What are the specific places in France that you believe produce consistently excellent Burgundy?
This is a very difficult question to answer because there are so many.
Outside of France and the U.S., what other countries do you see as being able to make good to excellent Pinot Noir?
Well, it’s already clear that the U.S. has achieved excellence from both Oregon and California. New Zealand is also making exceptional progress. Two other countries that have produced notable pinots are Canada and Australia though in both cases it remains to be seen whether they can do this consistently. I should point out that today we are really only seeing the products of 30 years or so of intensive effort whereas Burgundy is the result of literally some two thousand years of experimentation, adaptation and refinement. Thus it is early, but it would be fair to observe that the initial results seem more than just promising.
Has the global success of Burghound surprised you and if so, why?
Yes, it most definitely has and indeed when I started Burghound some 12 years ago, I honestly never imagined that it would enjoy such success. But I do believe that the reputation of Burghound is a reflection of three primary things: the first is that pinot lovers are a highly passionate bunch and always eager for more information; second is that in a world of generalization, there is a need for specialized voices; and the third is how powerful a communication tool that the Internet has become.
For someone just starting to enjoy Burgundies, what is the best advice for steering them through the mass of wine of the shelves in order to find something wonderful?
At the risk of sounding self-serving, the Burgundy neophyte needs a good guide, be it a source like Burghound or the advice of a good mentor such as a sympathetic retailer or fellow wine friend. It’s easy to make (expensive) mistakes and thus good guidance is essential.
Since you also cover Champagnes, why is it that many Americans still only drink Champagne for special occasions and how do you educate them to incorporate it into their usual drinking routines?

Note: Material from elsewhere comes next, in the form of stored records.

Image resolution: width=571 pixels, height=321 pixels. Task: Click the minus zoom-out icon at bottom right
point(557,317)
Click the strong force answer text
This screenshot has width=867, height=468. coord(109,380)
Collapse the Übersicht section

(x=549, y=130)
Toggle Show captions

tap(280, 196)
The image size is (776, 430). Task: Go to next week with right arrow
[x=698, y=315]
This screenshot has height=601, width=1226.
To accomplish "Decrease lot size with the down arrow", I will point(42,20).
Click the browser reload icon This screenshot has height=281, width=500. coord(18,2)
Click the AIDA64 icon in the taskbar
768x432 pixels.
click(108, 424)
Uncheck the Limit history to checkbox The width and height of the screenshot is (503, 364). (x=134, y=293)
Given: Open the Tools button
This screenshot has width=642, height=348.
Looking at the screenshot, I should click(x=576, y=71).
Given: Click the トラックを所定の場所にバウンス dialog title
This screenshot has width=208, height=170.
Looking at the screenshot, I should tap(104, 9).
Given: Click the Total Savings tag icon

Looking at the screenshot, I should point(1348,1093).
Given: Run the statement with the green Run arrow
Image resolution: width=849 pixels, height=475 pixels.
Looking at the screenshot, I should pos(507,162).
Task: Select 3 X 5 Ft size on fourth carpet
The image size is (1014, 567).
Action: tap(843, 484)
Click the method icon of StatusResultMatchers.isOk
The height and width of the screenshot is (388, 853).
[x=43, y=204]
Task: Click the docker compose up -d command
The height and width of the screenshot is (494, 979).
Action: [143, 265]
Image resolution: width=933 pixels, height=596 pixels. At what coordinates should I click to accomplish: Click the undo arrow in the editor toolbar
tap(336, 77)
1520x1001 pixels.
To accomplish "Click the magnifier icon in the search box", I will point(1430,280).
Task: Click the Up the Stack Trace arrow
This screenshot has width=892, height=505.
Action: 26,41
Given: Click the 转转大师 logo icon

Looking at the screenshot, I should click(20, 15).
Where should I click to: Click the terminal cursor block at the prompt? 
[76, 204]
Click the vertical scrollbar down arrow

I don’t think that it’s exclusively Americans that consider bubblies to be reserved only for special occasions as I have visited many, many countries where such views are the norm. While what you say is true among Americans who really don’t drink much wine, more educated wine lovers understand that Champagne can be enjoyed anytime. While I do occasionally point out examples that might successfully be paired with food, most Champagne in my experience is better served as an aperitif unless it is well-aged. And there you enter into the realm of acquired taste because not everyone enjoys aged Champagne.
It's been a long day and you're finished working. What might be one of your ideal dinners and with what ideal wine?
For me, it’s less about a particular food or wine than a marriage of food and wine that allows the attributes of both to be appreciated. Thus I tend to choose simple foods like grilled chicken or salmon that I accompany with a pinot-based wine of 5 to 15 years of age. Despite popular perception, I don’t drink Grands Crus all the time and even if I could, I wouldn’t. A great wine of whatever stripe requires the drinker to be engaged and if, as your question suggests, that is has been a very long day, then something that is satisfying, well-made and honest is what suits me the best. And such wines can usually be found from more modest appellations.